- _Task to carry out_: Return every entry exactly.

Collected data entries
******************************

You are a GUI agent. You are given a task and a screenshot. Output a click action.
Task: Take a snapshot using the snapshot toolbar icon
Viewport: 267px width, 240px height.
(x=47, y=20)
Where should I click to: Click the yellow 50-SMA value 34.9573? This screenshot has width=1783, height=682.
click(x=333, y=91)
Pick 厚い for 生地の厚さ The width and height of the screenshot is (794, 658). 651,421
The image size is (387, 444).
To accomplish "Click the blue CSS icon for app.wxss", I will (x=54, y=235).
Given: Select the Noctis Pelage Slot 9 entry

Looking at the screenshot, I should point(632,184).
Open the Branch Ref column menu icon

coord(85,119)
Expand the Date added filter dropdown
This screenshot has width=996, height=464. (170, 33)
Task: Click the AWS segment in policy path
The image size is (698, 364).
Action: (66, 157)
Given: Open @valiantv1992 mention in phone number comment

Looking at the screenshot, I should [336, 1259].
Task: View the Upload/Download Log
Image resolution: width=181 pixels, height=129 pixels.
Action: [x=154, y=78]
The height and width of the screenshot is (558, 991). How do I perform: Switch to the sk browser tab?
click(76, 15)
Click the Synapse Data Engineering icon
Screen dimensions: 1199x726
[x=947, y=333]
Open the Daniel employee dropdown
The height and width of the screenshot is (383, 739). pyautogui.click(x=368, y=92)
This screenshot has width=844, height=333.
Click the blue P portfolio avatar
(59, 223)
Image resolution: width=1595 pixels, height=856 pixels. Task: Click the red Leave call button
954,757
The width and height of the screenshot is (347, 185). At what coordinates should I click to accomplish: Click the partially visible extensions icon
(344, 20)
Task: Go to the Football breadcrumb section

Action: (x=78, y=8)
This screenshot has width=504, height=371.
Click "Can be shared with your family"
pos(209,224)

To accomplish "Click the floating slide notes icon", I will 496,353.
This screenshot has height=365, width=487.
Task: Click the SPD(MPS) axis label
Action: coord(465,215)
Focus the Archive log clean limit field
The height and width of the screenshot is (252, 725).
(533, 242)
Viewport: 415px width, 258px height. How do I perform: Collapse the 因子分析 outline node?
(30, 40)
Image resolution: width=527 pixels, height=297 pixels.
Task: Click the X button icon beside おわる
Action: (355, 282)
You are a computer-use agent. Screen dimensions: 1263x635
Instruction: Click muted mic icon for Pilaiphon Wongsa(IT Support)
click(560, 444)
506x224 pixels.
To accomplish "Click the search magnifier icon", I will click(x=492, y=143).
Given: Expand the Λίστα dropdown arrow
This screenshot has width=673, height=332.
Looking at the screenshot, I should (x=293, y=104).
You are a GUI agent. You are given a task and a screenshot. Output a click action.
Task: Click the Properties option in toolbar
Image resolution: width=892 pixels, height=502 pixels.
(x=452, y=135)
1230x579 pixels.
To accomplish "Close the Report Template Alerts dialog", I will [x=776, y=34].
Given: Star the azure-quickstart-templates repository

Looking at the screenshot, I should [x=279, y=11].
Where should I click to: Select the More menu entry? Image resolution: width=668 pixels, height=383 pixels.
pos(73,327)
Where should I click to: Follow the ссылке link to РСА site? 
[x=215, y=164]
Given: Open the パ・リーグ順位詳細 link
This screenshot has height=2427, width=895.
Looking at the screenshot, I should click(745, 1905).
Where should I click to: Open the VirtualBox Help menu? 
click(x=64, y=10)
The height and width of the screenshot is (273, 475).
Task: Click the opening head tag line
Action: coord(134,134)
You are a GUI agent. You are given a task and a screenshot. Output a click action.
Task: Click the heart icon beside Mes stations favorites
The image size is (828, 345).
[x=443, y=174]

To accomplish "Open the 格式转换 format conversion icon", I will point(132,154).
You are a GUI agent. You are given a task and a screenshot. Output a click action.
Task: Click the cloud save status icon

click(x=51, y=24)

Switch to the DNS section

******************************

- _Written solution_:
You are a GUI agent. You are given a task and a screenshot. Output a click action.
Task: Take a snapshot using the snapshot toolbar icon
Viewport: 267px width, 240px height.
(x=47, y=20)
Where should I click to: Click the yellow 50-SMA value 34.9573? This screenshot has width=1783, height=682.
click(x=333, y=91)
Pick 厚い for 生地の厚さ The width and height of the screenshot is (794, 658). 651,421
The image size is (387, 444).
To accomplish "Click the blue CSS icon for app.wxss", I will (x=54, y=235).
Given: Select the Noctis Pelage Slot 9 entry

Looking at the screenshot, I should point(632,184).
Open the Branch Ref column menu icon

coord(85,119)
Expand the Date added filter dropdown
This screenshot has width=996, height=464. (170, 33)
Task: Click the AWS segment in policy path
The image size is (698, 364).
Action: (66, 157)
Given: Open @valiantv1992 mention in phone number comment

Looking at the screenshot, I should [336, 1259].
Task: View the Upload/Download Log
Image resolution: width=181 pixels, height=129 pixels.
Action: [x=154, y=78]
The height and width of the screenshot is (558, 991). How do I perform: Switch to the sk browser tab?
click(76, 15)
Click the Synapse Data Engineering icon
Screen dimensions: 1199x726
[x=947, y=333]
Open the Daniel employee dropdown
The height and width of the screenshot is (383, 739). pyautogui.click(x=368, y=92)
This screenshot has width=844, height=333.
Click the blue P portfolio avatar
(59, 223)
Image resolution: width=1595 pixels, height=856 pixels. Task: Click the red Leave call button
954,757
The width and height of the screenshot is (347, 185). At what coordinates should I click to accomplish: Click the partially visible extensions icon
(344, 20)
Task: Go to the Football breadcrumb section

Action: (x=78, y=8)
This screenshot has width=504, height=371.
Click "Can be shared with your family"
pos(209,224)

To accomplish "Click the floating slide notes icon", I will 496,353.
This screenshot has height=365, width=487.
Task: Click the SPD(MPS) axis label
Action: coord(465,215)
Focus the Archive log clean limit field
The height and width of the screenshot is (252, 725).
(533, 242)
Viewport: 415px width, 258px height. How do I perform: Collapse the 因子分析 outline node?
(30, 40)
Image resolution: width=527 pixels, height=297 pixels.
Task: Click the X button icon beside おわる
Action: (355, 282)
You are a computer-use agent. Screen dimensions: 1263x635
Instruction: Click muted mic icon for Pilaiphon Wongsa(IT Support)
click(560, 444)
506x224 pixels.
To accomplish "Click the search magnifier icon", I will click(x=492, y=143).
Given: Expand the Λίστα dropdown arrow
This screenshot has width=673, height=332.
Looking at the screenshot, I should (x=293, y=104).
You are a GUI agent. You are given a task and a screenshot. Output a click action.
Task: Click the Properties option in toolbar
Image resolution: width=892 pixels, height=502 pixels.
(x=452, y=135)
1230x579 pixels.
To accomplish "Close the Report Template Alerts dialog", I will [x=776, y=34].
Given: Star the azure-quickstart-templates repository

Looking at the screenshot, I should [x=279, y=11].
Where should I click to: Select the More menu entry? Image resolution: width=668 pixels, height=383 pixels.
pos(73,327)
Where should I click to: Follow the ссылке link to РСА site? 
[x=215, y=164]
Given: Open the パ・リーグ順位詳細 link
This screenshot has height=2427, width=895.
Looking at the screenshot, I should click(745, 1905).
Where should I click to: Open the VirtualBox Help menu? 
click(x=64, y=10)
The height and width of the screenshot is (273, 475).
Task: Click the opening head tag line
Action: coord(134,134)
You are a GUI agent. You are given a task and a screenshot. Output a click action.
Task: Click the heart icon beside Mes stations favorites
The image size is (828, 345).
[x=443, y=174]

To accomplish "Open the 格式转换 format conversion icon", I will point(132,154).
You are a GUI agent. You are given a task and a screenshot. Output a click action.
Task: Click the cloud save status icon

click(x=51, y=24)

Switch to the DNS section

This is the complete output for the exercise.